◆ **Work to complete**
**A.** In the flu vaccine campaign text, turn the paragraph that begins "Vaccine hesitancy had grown sharply" into a short bulleted list that keeps its main facts.
**B.** Using the flu vaccine campaign text, answer each question on its own line, marked (i), (ii) and (iii):
(i) Who holds consent for the childhood flu vaccine?
(ii) What words does the campaign use to describe the vaccine?
(iii) By how much had budgets been cut year-on-year?
··· Extract to read
Public Health Scotland
- Social
- Campaign
With flu season looming and vaccine hesitancy on the rise, Public Health Scotland needed a bold new approach to encourage uptake of the childhood flu vaccine.
Consent lies with parents, but many were feeling fatigued by the topic of vaccines, while the existing campaign had worn out and was becoming wallpaper.
With so much conflicting opinion and scare-mongering we avoided debating the risks or tackling the myths, instead we flipped the script by reframing the vaccine as something so simple it didn’t need a second thought.
It's just “A Wee Scoosh”.
The Challenge
Vaccine hesitancy had grown sharply since the pandemic, with fewer parents trusting messaging or seeing flu as a serious risk. Public Health Scotland’s own research showed a troubling dip in recall and perceived effectiveness, while budgets had been cut by 20% year-on-year.
The brief was ambitious: overcome growing apathy, boost awareness, shift perceptions, and drive real-world action, all with reduced spend and against the backdrop of declining trust in public health messaging.
······
··· Data shown
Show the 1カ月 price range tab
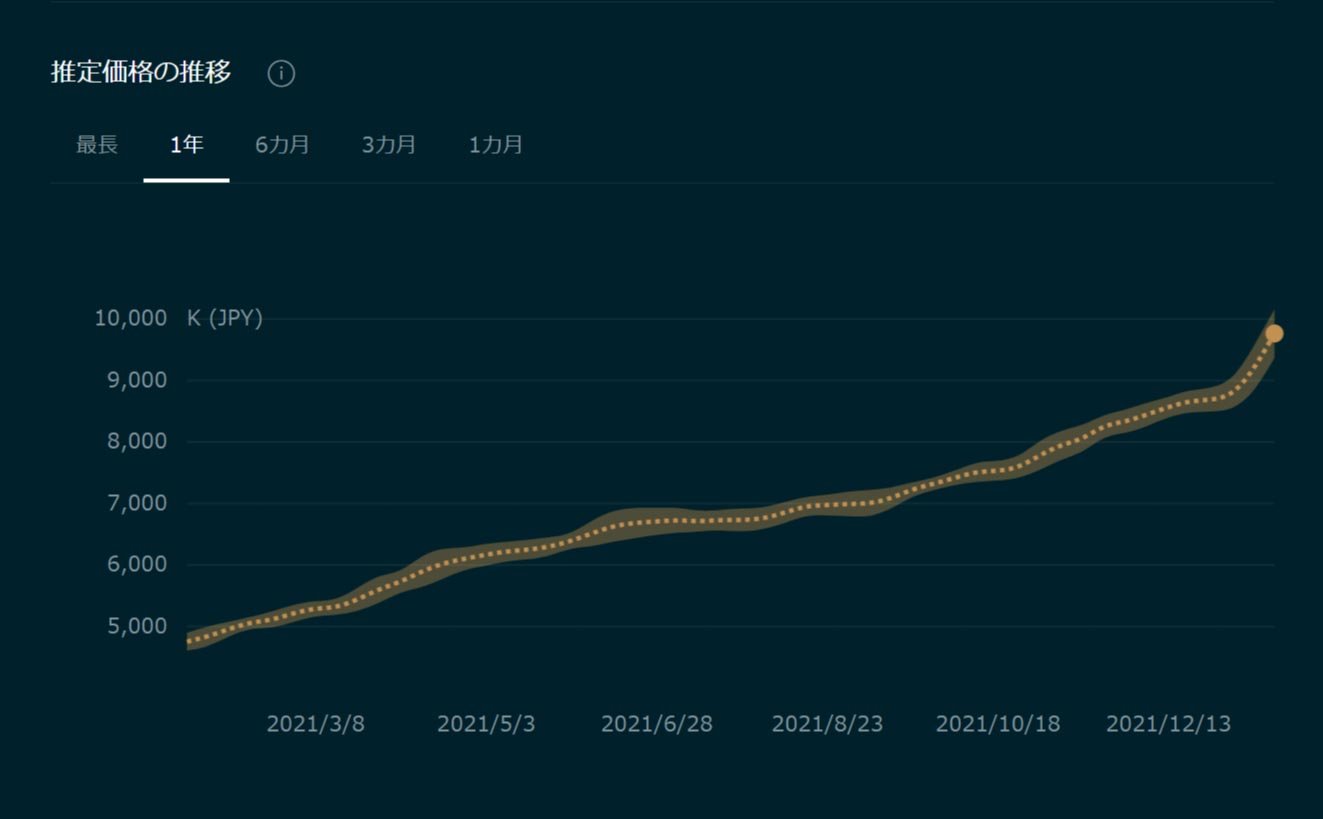This screenshot has width=1323, height=819. [x=496, y=145]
······
◆ **Results of the exercise**
**A.**
- Vaccine hesitancy had risen sharply since the pandemic.
- Fewer parents trusted the messaging or saw flu as a serious risk.
- Public Health Scotland's research showed a drop in recall and perceived effectiveness.
- Budgets had been cut by 20% year-on-year.

**B.**
(i) Parents
(ii) "A Wee Scoosh"
(iii) 20%